### EXCERPTED TEXT
——
# B13 Project



## MazdaAspec (Mar 28, 2011)

I bought this B13 sentra Ser with an sr20det GTiR swap in it. The motor was just dropped in and that was it with nothing hooked up at all. I bought it for $600 and plan on getting it running for autox. So far we have Ground control suspension in, battery relocated to the trunk, the intake blocked off from the motor to help keep hot air away from it, and ECU with harness from GTiR. We have it all hooked up but unable to get the injectors to work. Car is just going to be used for autox so if any one has suspension ideas please let me know. Stupid injectors GRR. Do I get new ones or have a shop open this up. The car has been sitting for 5 years by the way untill NOW


----------



## 94sentra1.6 (Jan 20, 2011)

oh lord im envious of you...all that for 600 bucks is NICE. i paid 700 for my car and GA16DE with it running and such.../clapforyou


----------



## brynel (May 17, 2011)

can u take a pic of the covering of your fuse boxes plz i need to know wat each fuse is for............i cant seem to see mine


----------



## 34Diesel34 (Nov 13, 2011)

Damn. What a steal. The GTIR engine alone is worth more than $600. Then you get a whole car with it too.


----------
——
### STORED RECORDS
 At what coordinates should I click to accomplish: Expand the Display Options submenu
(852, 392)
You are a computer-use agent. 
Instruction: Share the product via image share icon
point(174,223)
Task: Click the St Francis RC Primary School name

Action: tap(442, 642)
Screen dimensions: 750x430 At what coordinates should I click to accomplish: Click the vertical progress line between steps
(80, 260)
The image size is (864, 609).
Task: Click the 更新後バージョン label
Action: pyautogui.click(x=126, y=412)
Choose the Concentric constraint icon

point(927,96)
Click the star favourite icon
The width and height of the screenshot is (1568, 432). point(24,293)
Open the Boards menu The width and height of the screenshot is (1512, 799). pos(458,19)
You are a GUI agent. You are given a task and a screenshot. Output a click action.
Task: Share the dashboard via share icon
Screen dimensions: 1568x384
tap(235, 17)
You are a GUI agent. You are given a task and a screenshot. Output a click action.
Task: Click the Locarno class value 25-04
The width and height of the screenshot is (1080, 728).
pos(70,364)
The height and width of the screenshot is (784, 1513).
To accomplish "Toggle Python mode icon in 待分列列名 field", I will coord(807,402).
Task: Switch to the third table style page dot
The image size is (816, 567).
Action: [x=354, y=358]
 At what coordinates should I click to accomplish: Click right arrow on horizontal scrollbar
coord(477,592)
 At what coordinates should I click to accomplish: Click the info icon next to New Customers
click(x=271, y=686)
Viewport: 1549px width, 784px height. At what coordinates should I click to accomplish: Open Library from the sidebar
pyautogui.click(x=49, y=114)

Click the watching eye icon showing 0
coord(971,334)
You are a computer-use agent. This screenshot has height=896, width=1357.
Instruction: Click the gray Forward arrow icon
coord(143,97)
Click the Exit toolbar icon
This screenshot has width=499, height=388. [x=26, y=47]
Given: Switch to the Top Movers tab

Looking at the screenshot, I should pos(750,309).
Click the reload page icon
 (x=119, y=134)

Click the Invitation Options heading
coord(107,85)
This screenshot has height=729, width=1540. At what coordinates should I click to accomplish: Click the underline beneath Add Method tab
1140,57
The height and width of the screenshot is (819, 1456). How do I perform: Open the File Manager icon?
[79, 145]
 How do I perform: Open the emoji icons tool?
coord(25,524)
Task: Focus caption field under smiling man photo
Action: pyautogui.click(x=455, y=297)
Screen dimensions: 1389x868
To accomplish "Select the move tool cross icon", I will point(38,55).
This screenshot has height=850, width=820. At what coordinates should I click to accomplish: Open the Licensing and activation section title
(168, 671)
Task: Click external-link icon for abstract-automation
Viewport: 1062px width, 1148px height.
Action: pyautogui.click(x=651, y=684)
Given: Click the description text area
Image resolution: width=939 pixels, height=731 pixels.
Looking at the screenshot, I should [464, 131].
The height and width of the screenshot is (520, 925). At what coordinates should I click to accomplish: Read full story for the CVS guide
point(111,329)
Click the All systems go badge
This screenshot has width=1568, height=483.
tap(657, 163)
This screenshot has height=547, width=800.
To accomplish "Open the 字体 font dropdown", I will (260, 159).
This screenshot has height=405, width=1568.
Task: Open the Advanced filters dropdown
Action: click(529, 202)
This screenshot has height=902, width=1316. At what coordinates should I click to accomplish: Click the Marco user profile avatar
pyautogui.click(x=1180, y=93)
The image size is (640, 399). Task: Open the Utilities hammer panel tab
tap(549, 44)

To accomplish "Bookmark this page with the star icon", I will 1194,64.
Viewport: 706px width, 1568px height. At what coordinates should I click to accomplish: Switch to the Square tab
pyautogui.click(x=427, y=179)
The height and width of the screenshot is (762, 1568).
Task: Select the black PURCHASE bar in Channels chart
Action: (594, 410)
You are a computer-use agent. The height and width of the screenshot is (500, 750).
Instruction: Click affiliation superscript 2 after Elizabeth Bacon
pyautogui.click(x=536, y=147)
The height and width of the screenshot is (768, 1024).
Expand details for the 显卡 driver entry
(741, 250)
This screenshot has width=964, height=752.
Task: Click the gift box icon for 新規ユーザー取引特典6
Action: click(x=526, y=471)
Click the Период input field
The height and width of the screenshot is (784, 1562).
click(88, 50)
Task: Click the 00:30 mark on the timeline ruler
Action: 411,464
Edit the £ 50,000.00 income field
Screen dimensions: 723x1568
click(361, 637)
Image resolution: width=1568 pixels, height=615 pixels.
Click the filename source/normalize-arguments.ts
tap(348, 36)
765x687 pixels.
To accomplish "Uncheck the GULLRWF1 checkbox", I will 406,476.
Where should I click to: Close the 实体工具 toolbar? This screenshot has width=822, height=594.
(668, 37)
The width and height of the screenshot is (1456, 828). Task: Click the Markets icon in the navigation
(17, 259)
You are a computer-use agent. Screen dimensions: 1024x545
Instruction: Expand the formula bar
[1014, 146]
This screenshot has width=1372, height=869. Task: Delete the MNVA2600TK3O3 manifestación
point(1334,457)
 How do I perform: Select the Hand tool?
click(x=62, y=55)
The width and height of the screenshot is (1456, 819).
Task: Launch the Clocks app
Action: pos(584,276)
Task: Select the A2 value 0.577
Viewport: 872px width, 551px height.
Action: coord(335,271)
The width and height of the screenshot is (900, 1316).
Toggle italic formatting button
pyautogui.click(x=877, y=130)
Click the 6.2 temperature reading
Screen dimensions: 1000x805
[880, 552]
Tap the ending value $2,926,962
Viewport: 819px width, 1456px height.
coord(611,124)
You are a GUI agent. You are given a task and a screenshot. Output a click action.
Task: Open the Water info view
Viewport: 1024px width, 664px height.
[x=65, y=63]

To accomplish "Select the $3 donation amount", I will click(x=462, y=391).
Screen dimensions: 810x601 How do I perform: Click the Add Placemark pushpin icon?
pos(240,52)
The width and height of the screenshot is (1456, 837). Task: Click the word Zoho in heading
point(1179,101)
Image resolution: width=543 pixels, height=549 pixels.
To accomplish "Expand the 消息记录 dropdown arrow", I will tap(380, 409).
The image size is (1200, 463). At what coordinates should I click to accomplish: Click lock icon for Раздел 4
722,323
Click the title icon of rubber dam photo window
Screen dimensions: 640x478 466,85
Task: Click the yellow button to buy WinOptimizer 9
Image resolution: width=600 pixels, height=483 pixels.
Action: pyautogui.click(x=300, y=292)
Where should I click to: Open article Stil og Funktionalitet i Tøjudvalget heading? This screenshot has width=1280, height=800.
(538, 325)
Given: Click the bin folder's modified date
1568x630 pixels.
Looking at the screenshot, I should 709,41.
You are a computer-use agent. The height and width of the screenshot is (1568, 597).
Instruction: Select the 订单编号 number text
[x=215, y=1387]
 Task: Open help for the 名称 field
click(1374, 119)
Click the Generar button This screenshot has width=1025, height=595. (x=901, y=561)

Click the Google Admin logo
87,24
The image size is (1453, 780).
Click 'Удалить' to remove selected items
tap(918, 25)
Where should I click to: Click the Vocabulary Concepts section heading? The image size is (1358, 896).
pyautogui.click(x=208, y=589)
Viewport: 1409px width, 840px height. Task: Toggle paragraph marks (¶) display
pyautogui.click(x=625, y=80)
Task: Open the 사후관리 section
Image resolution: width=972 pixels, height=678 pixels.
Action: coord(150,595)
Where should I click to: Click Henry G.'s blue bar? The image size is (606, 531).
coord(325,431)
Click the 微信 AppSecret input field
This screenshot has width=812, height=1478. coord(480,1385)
——
### WRITTEN TASKS
**a.** Please return the portion of the B13 project thread starting at "I bought this" and ending at "(Jan 20, 2011)", copied word for word.
**b.** Using the B13 project thread, decide whether each statement agrees with it, answering yes or no and quoting the words that settle it: (i) The car was bought for $600. (ii) The car had been sitting for ten years. (iii) The poster 94sentra1.6 paid 700 for a car with a GA16DE.
**c.** Answer these from the B13 project thread:
(i) What brand of suspension has been put in the car?
(ii) Where was the battery relocated?
(iii) What does brynel want a picture of?

### EXERCISE ANSWERS
**a.**
I bought this B13 sentra Ser with an sr20det GTiR swap in it. The motor was just dropped in and that was it with nothing hooked up at all. I bought it for $600 and plan on getting it running for autox. So far we have Ground control suspension in, battery relocated to the trunk, the intake blocked off from the motor to help keep hot air away from it, and ECU with harness from GTiR. We have it all hooked up but unable to get the injectors to work. Car is just going to be used for autox so if any one has suspension ideas please let me know. Stupid injectors GRR. Do I get new ones or have a shop open this up. The car has been sitting for 5 years by the way untill NOW


----------



## 94sentra1.6 (Jan 20, 2011)

**b.**
(i) Yes: "I bought it for $600"
(ii) No: "The car has been sitting for 5 years"
(iii) Yes: "i paid 700 for my car and GA16DE with it running"

**c.**
(i) Ground control
(ii) The trunk
(iii) The covering of the fuse boxes